At the daily coronavirus press conference held by the Welsh Government, Mr Skates spoke in detail about the decision made by UK Government following a week of reports surrounding the future of zoos.

It comes after English attractions – such as Chester Zoo - were recently given the green light to reopen in the days to come by English ministers providing they were able to put the required safety procedures in place to prevent the spread of the virus.

He said: “It was only last week that Chester Zoo was informed that it would have to be closed for the foreseeable future. That is what sparked such an outcry from supporters of Chester Zoo - and I was following it, I am a member of Chester Zoo.

“That is what appears to have forced a U-turn this week on that decision to say to zoos that they would be closed for the foreseeable future.

“It would be more helpful to say to zoos that opening of their attractions is entirely dependent on infection levels and that they will be reopened as soon as possible in a safe way - but in a way that does not run the risk of increasing the R level and the number of infections.”

Clarification on what the future holds for Welsh zoos – such as Colwyn Bay’s Welsh Mountain Zoo which closed to the public on March 22 just before lockdown – was also discussed and the minister stated that the real challenge that faces local zoos stemmed from public confidence to return to these attractions rather than a government decision.

He said: “Here in Wales, we never legislated to keep zoos closed. The key challenge for zoos in Wales is not in terms of any legislation – it doesn’t exist and doesn’t stop them from reopening here. The big challenge for zoos here is actually in attracting people through the gates.

“You only get one shot at reopening an attraction. You have to do it in a way that draws in sufficient numbers who have paid the ticket prices to make sure you are viable because if you are not financially viable when you reopen it will be very difficult to then hibernate again and it would be nay on impossible to put your workforce into a Government-backed furlough scheme.
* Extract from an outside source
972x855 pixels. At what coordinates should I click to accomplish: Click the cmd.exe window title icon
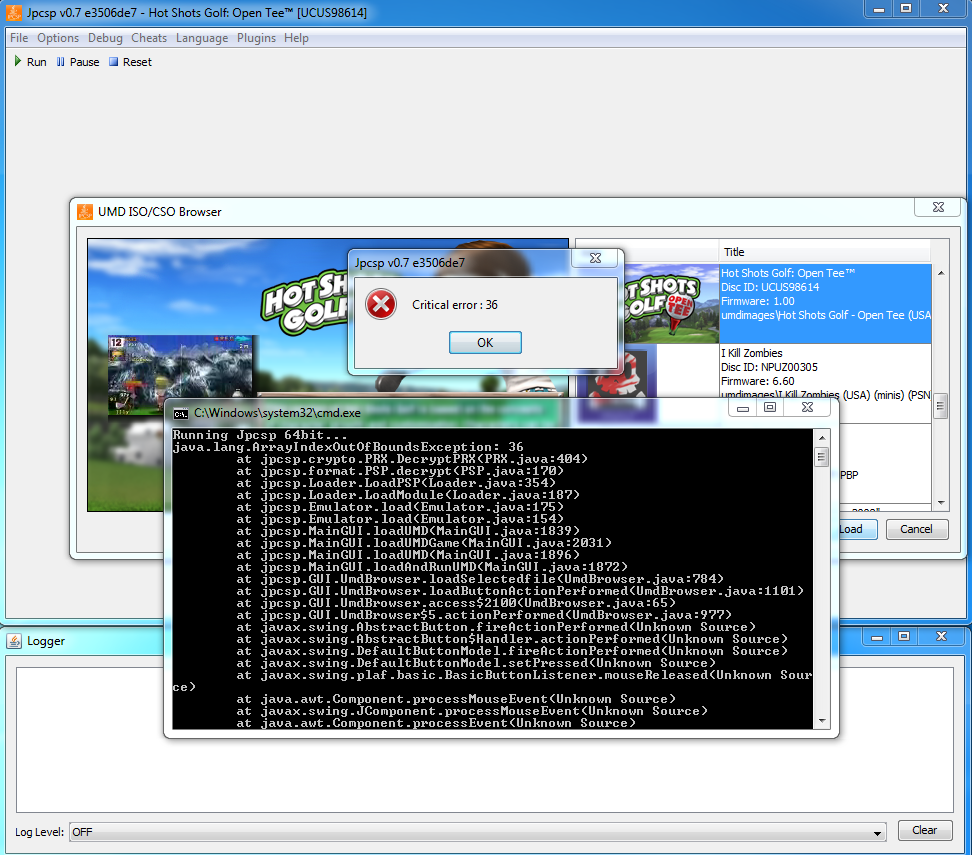tap(181, 412)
“That is why it is vitally important when we say to any type of businesses that we wish to reopen on a certain date that you can back that up and that will be seen through.”

Mr Skates told the press briefing that about 60 per cent of people say they are still too nervous to leave their own homes amidst the coronavirus threat.
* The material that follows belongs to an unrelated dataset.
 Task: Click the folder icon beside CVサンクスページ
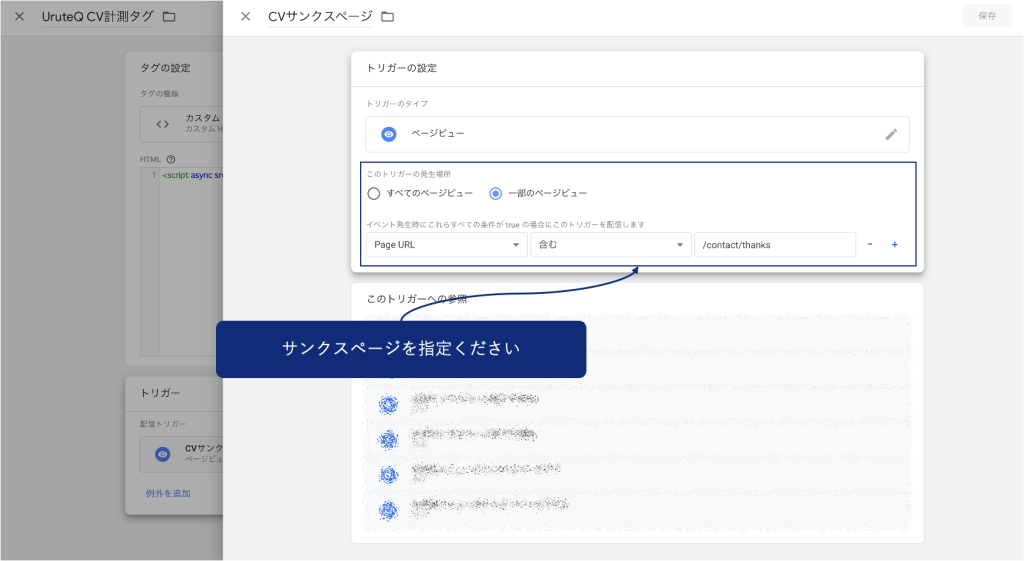tap(388, 17)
He continued: “Obviously, outdoor attractions by their very nature are far safer in terms of threat that coronavirus poses than indoor attractions.

“I have spoken with a number of my colleagues, with the First Minister, and we are in constant contact with the trade association of visitor attractions in Wales looking at how, with guidance safely implemented at visitor attractions, we could reopen them in the summer. That is something that could offer a good morale boost to the people of Wales, and obviously to the economy.”

The economy minister added: “There are flip sides to every action that you take and in opening up parts of the economy where there is current stress you have to make sure you do so in a way that brings the community surrounding those businesses and attractions with you.

“This is a particular problem in parts of Wales where there are real anxieties about opening up beaches and natural landscapes that form visitor attractions in a way that isn’t managed. So, it is absolutely essential that we have in place public confidence, community support, community cohesion as we start up the economy and as we reopen attractions.”